*Set task*. Write out the material below word for word, leaving every line unchanged.

== == ==

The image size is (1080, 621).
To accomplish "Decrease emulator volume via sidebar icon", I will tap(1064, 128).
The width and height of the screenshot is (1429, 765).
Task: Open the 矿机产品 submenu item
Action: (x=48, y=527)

== == ==

*Result*.
The image size is (1080, 621).
To accomplish "Decrease emulator volume via sidebar icon", I will tap(1064, 128).
The width and height of the screenshot is (1429, 765).
Task: Open the 矿机产品 submenu item
Action: (x=48, y=527)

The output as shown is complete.